=== What you need to do ===
Each of the entries below needs to be given again exactly.

Stored items from a collection
☆ ☆ ☆ ☆ ☆ ☆ ☆

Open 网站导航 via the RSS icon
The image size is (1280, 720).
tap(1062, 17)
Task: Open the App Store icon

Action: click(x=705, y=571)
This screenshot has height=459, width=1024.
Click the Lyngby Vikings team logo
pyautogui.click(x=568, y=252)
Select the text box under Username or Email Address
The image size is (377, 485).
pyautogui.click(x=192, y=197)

☆ ☆ ☆ ☆ ☆ ☆ ☆

=== Reply to the exercise ===
Open 网站导航 via the RSS icon
The image size is (1280, 720).
tap(1062, 17)
Task: Open the App Store icon

Action: click(x=705, y=571)
This screenshot has height=459, width=1024.
Click the Lyngby Vikings team logo
pyautogui.click(x=568, y=252)
Select the text box under Username or Email Address
The image size is (377, 485).
pyautogui.click(x=192, y=197)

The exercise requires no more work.